With the pictures left out, transcribe exactly the lines from the one with "Click the Mérkőzések column header" through the end of the data.

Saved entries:

-=-=-=-=-

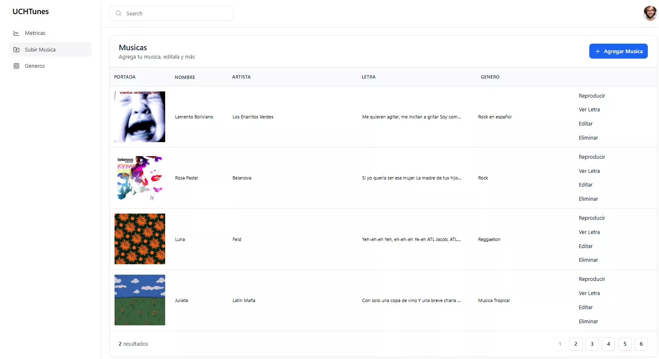Click the Generos icon in sidebar
The image size is (659, 359).
(16, 66)
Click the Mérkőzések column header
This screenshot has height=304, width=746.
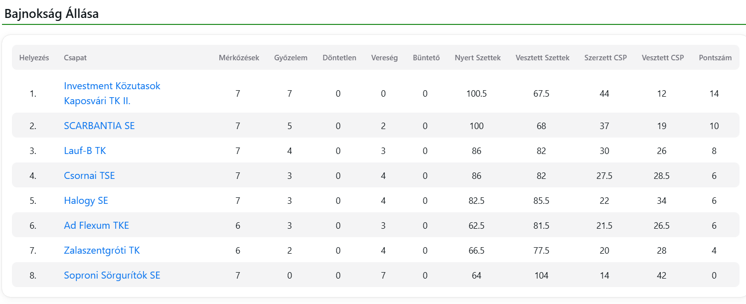coord(239,58)
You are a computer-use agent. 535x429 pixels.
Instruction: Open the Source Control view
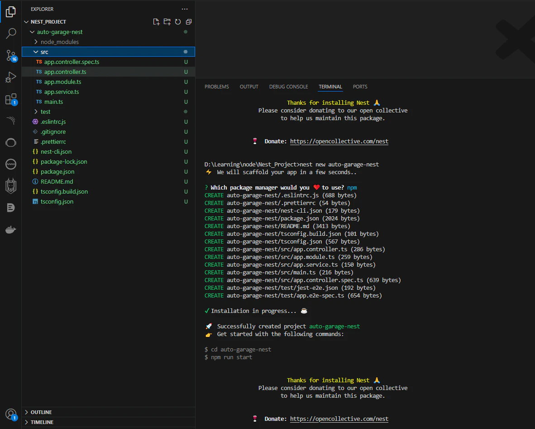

-=-=-=-=-

EXPECTED ANSWER:
Click the Mérkőzések column header
This screenshot has height=304, width=746.
coord(239,58)
You are a computer-use agent. 535x429 pixels.
Instruction: Open the Source Control view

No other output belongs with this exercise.